§ **GIVEN ENTRIES**:
________

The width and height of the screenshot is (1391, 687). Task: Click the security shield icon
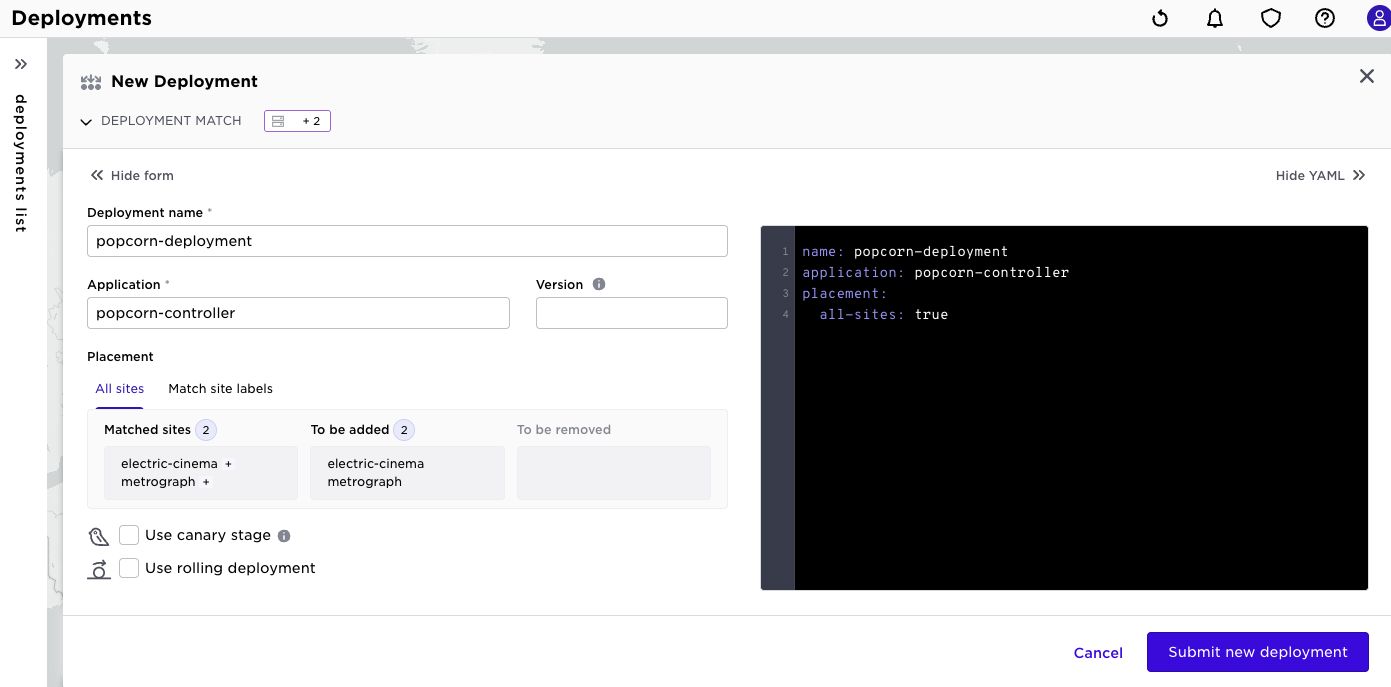(x=1270, y=17)
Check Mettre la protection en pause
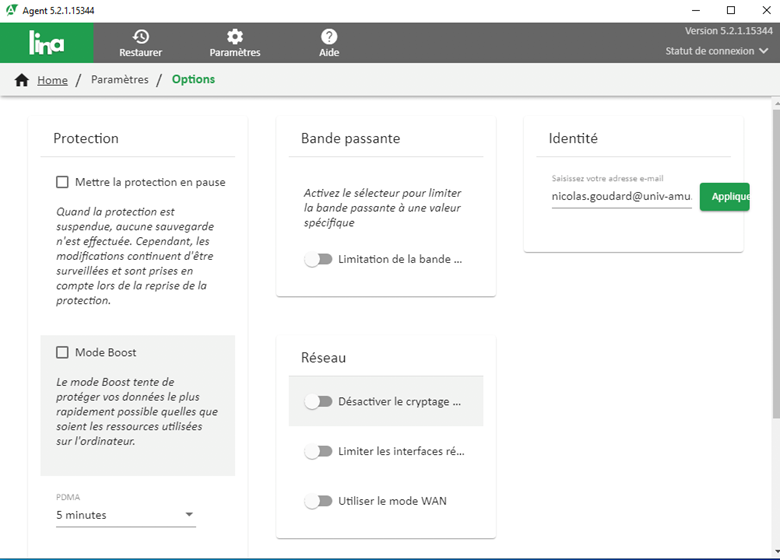 point(63,182)
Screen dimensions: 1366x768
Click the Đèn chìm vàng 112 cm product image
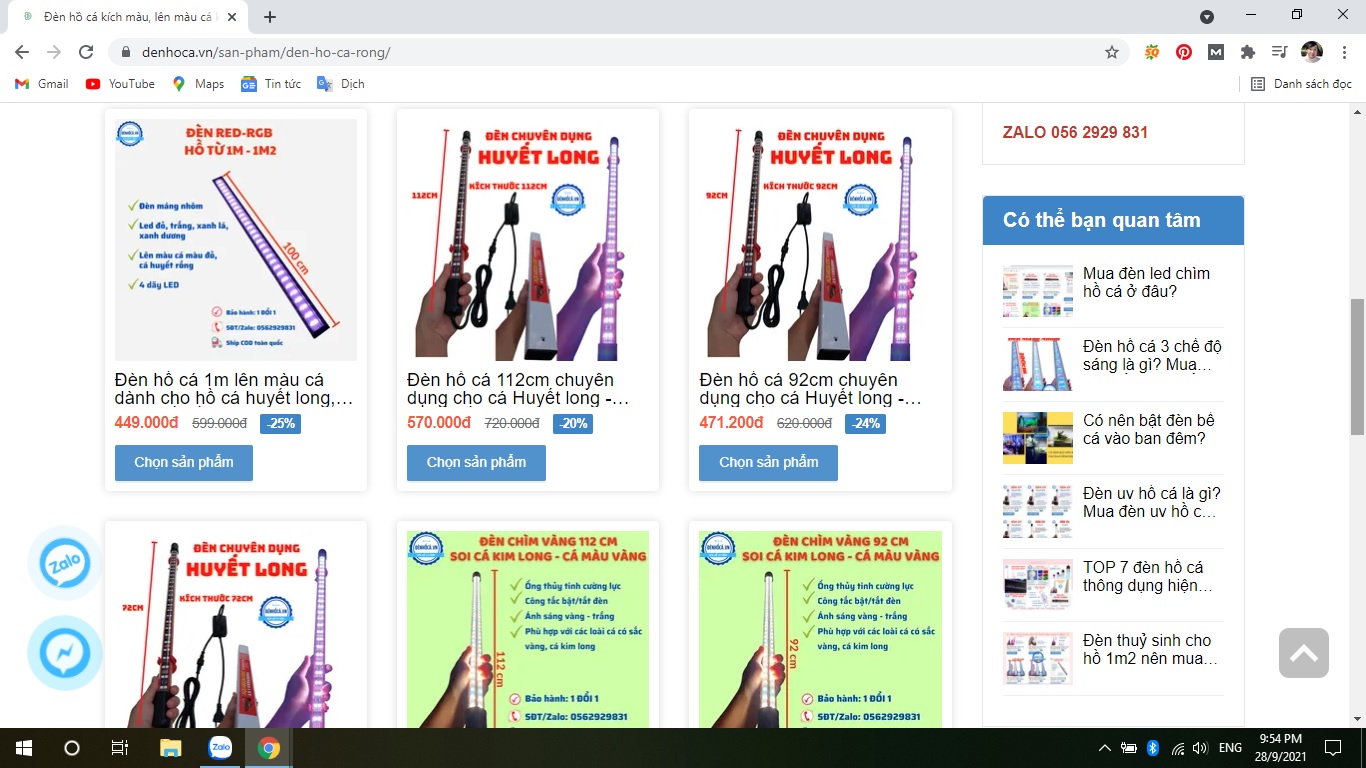point(527,628)
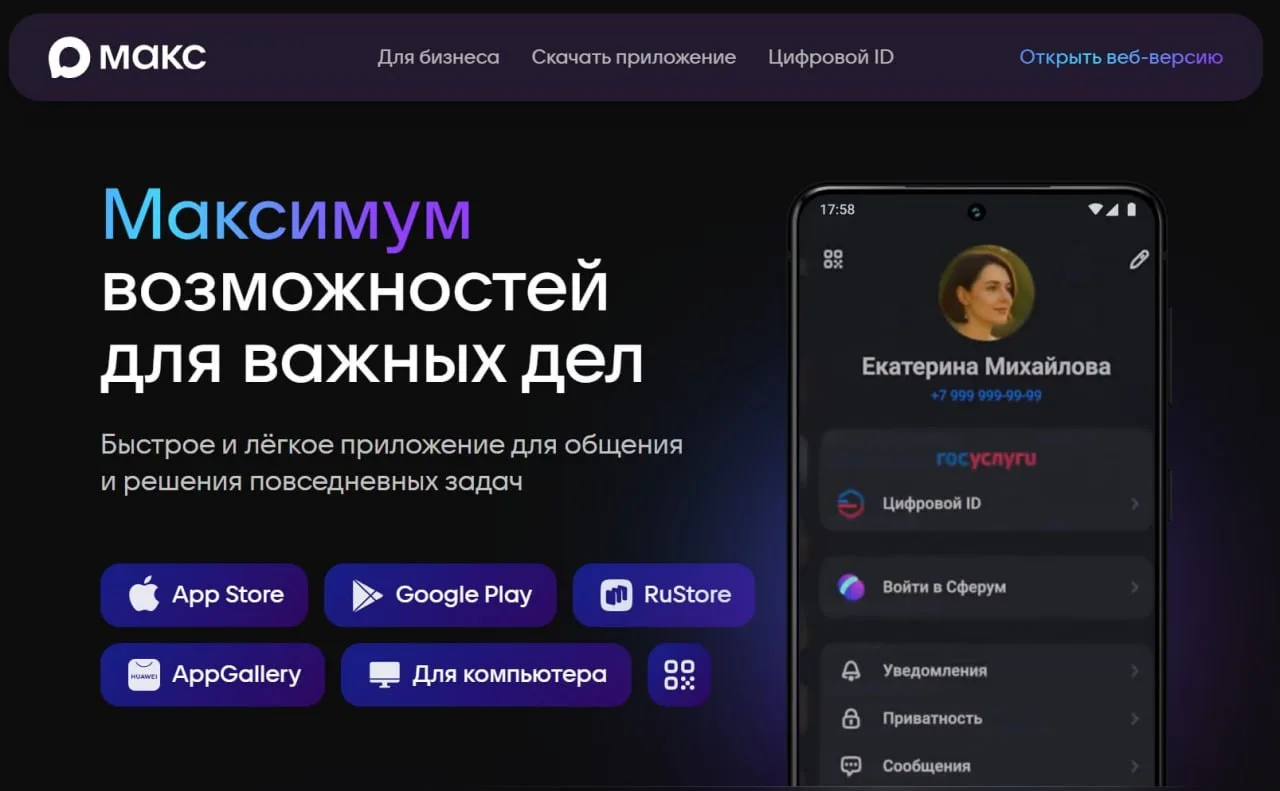Open Открыть веб-версию link
This screenshot has width=1280, height=791.
(1120, 57)
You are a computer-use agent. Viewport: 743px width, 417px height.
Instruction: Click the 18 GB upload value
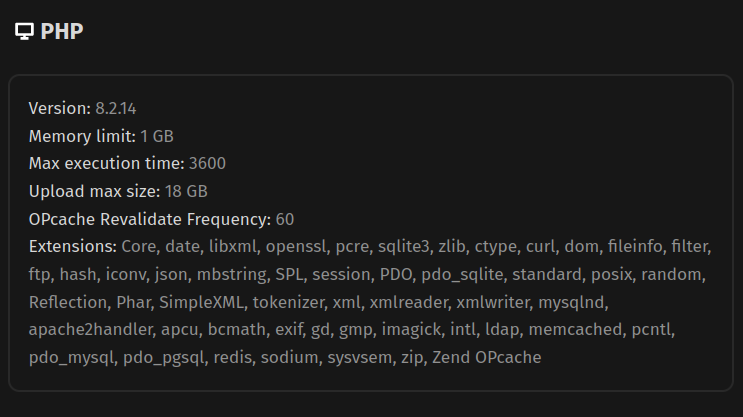186,191
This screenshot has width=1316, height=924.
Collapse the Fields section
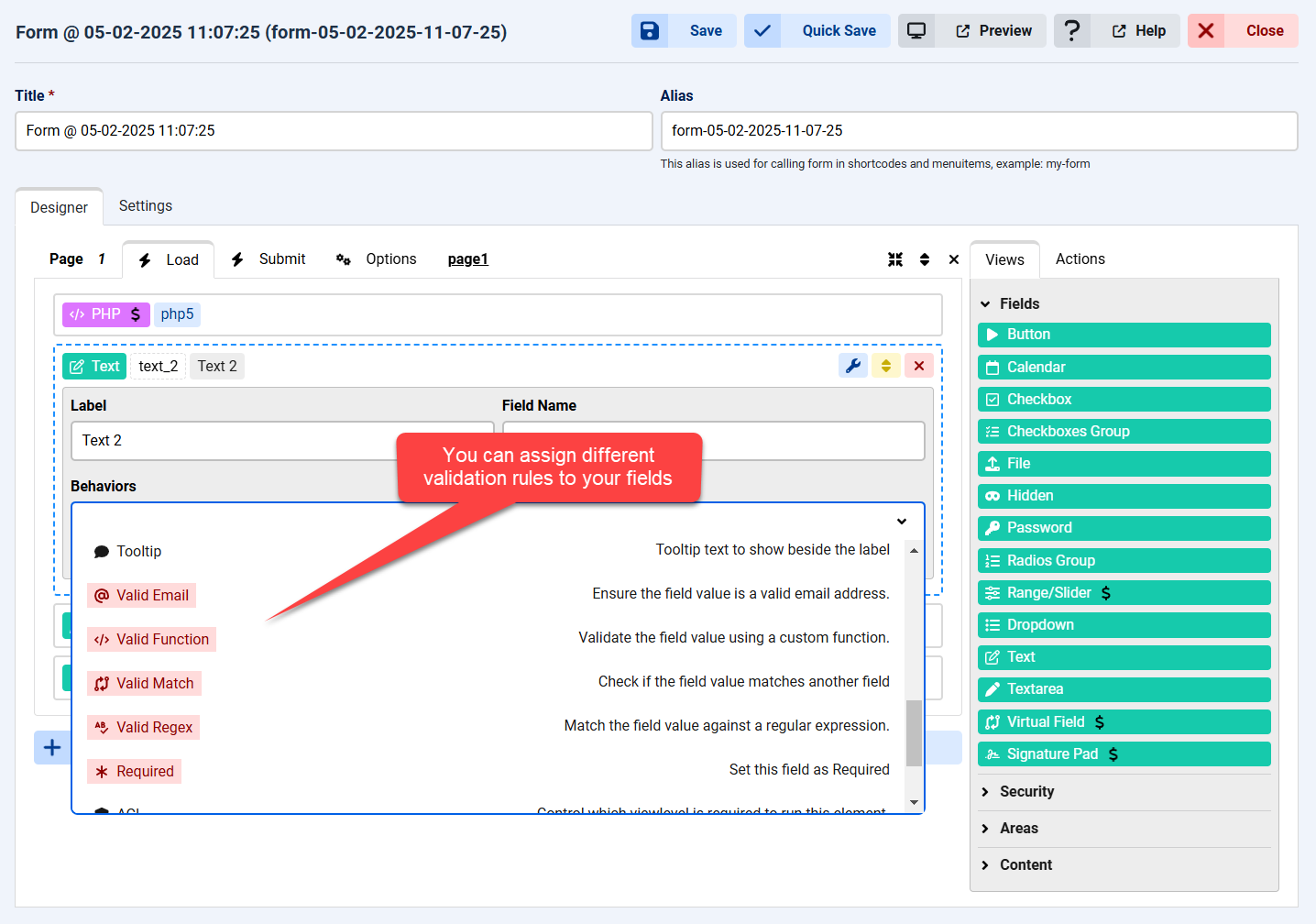(986, 303)
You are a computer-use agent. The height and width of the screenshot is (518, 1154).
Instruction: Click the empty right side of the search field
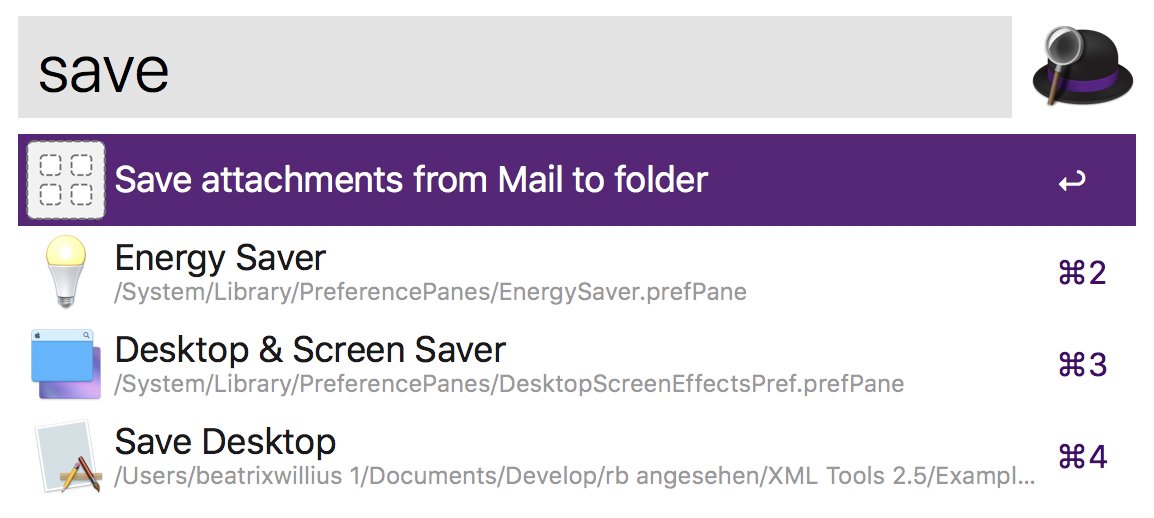click(x=700, y=67)
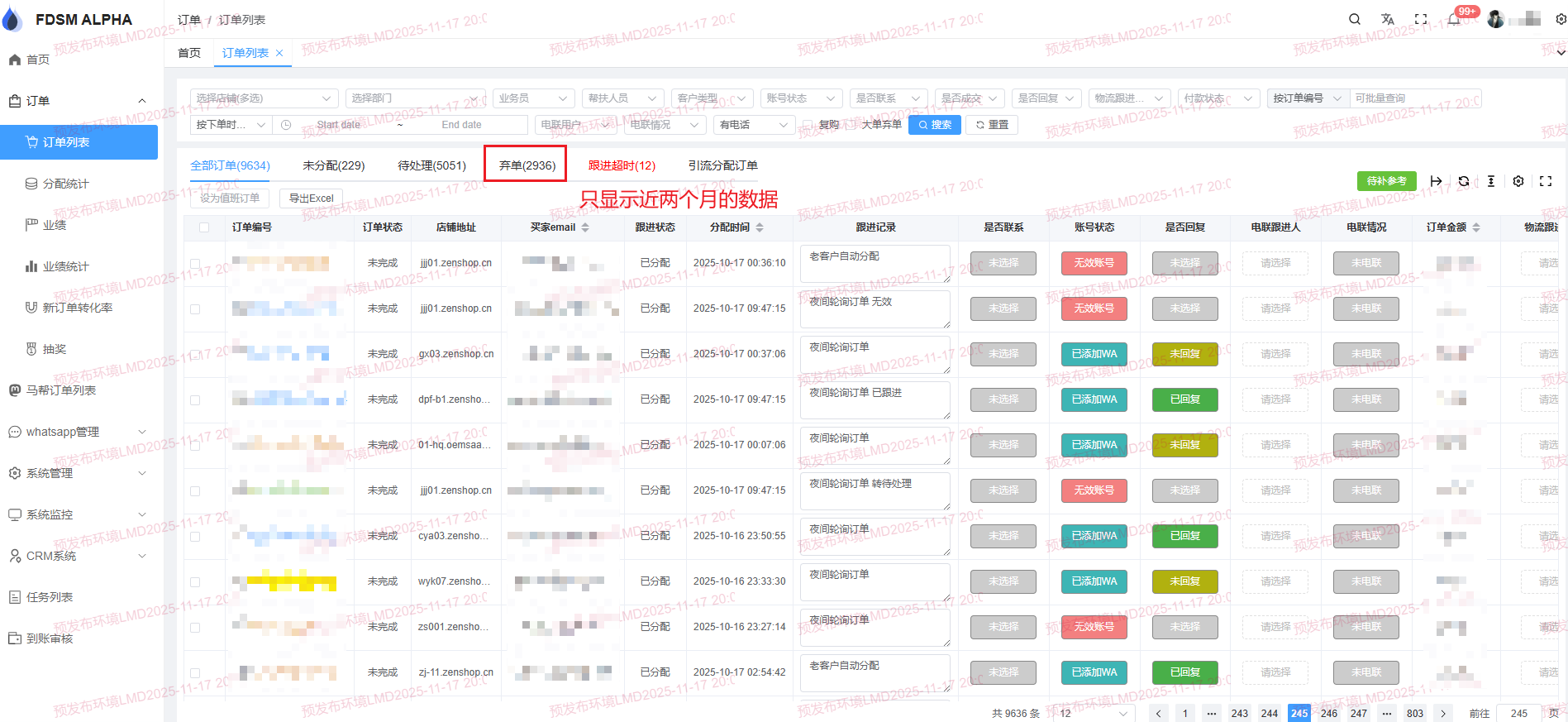Screen dimensions: 1568x722
Task: Click the language translation icon
Action: coord(1388,19)
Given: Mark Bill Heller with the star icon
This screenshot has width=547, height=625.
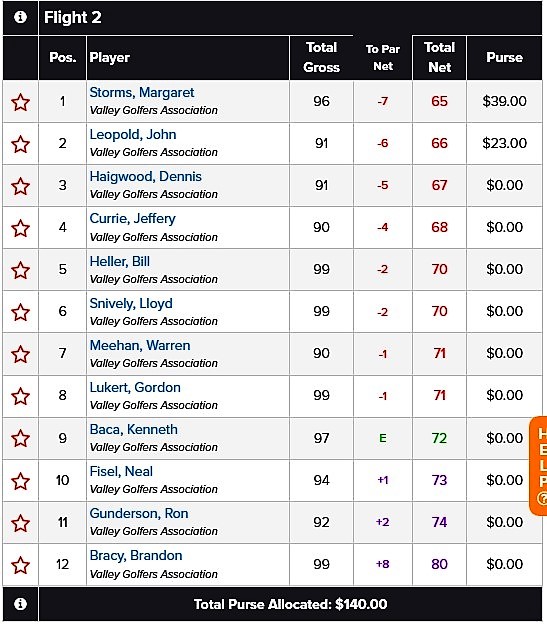Looking at the screenshot, I should (x=20, y=270).
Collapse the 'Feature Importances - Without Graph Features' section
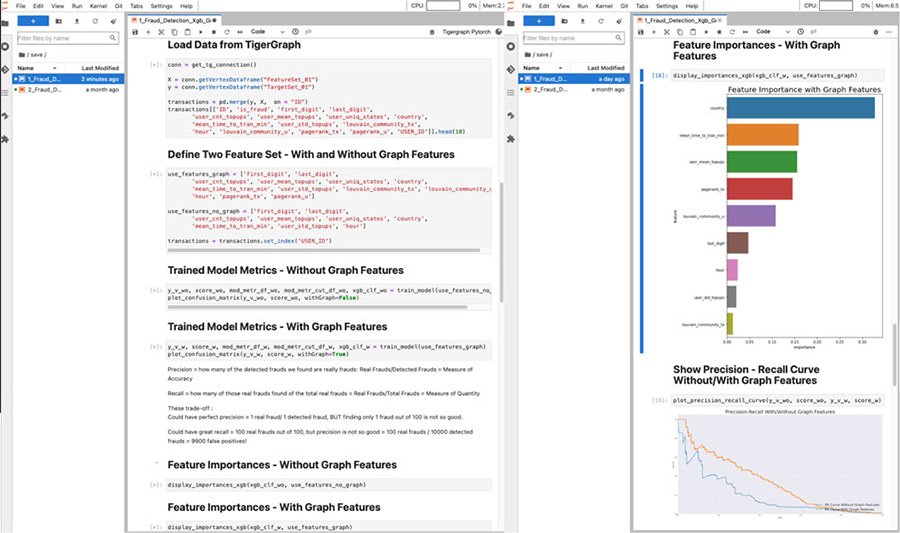Screen dimensions: 900x533 pyautogui.click(x=155, y=465)
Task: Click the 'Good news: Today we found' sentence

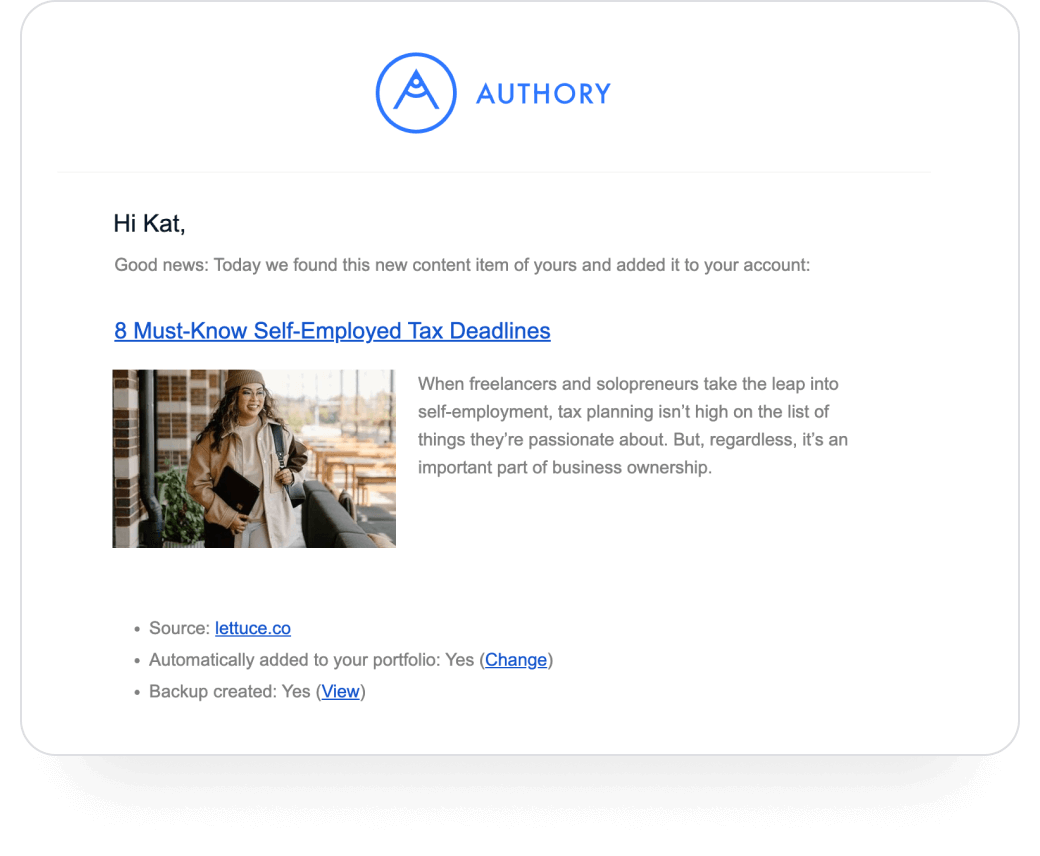Action: pos(462,265)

________

§ **DIRECTIONS FOR THIS TASK**:
Quote verbatim the final run of lines in the material above, from the line that contains "Task: Click the 'Good" through the very last line, excluding any pictures.

§ **EXERCISE ANSWER**:
Task: Click the 'Good news: Today we found' sentence

Action: pos(462,265)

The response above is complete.